Black History month got its start in 1926. Historian and educator Carter G. Woodson and what is now the Association for the Study of African American Life and History chose the date because Abraham Lincoln’s birthday is February 16. The observance started as a week and expanded into a month.
Dover has several of Woodson’s books available, including a book of African folk tales. This fun book of stores is one example of Woodson’s commitment to education and his love of fostering learning.
What better time to read (or re-read) the Narrative of the Life of Frederick Douglass? This intensely powerful and personal memoir is the story of one American who was born in slavery and yet transcended all the evil that was done to him.
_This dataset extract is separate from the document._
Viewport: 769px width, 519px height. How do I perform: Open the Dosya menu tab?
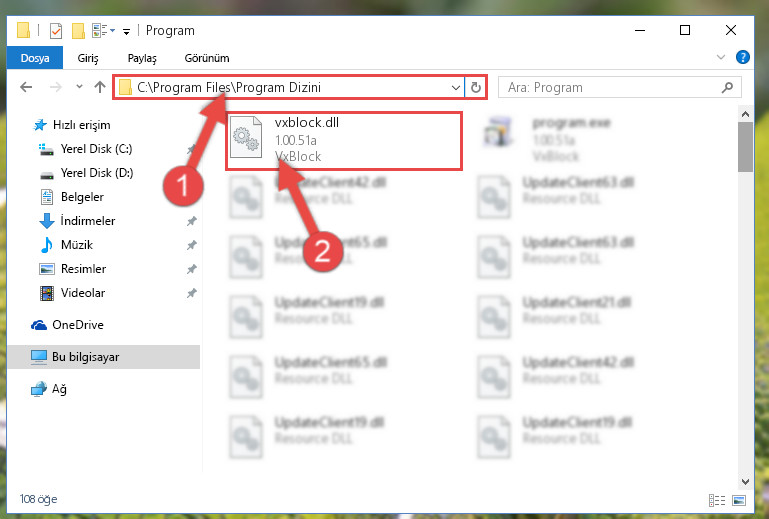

Douglass is considered so important to our country’s history that the National Parks have a site dedicated to him. Mr. Douglas would have been 199 years old on February 17 of this year.
Douglass had an indomitable will. As a child, he taught himself to read; essentially stealing knowledge that had been denied to him by law. Douglass observed the connection between sounds and letters and asked his playmates in Baltimore, who were often white children, to explain letters to him. Although he was sent back to the plantation at age 15 and subjected to the discipline of a “slave-breaker,” he never lost his thirst to educate others and to fight for his own freedom. He was also a generous man, writing to his former master many years later in thoughtful and tender language. “I love you,” he wrote to Thomas Auld, “but I hate slavery.
Great Speeches by African Americans is also available from Dover, and includes the works of abolitionist Sojourner Truth, ground-breaking journalist Ida B. Wells, and former President Barak Obama. Dover also has a coloring book about our 44th president, and paper dolls of former First Lady Michelle Obama.
Make your celebration even more fun with food! Dover has two titles that will whet your appetite. A Date with a Dish is a collection of recipes by Ebony magazine food writer Freda DeKnight. And the first cook book by an African American chef, Rufus Estes’ Good Things to Eat, is a reprint from 1911. It’s interesting to read Mr. Estes’ recipes which are more narrative in style than modern cookbooks with their precise list of ingredients.
There’s no shortage of great resources at Dover to learn about African American history and culture, for this month and for all the months to come.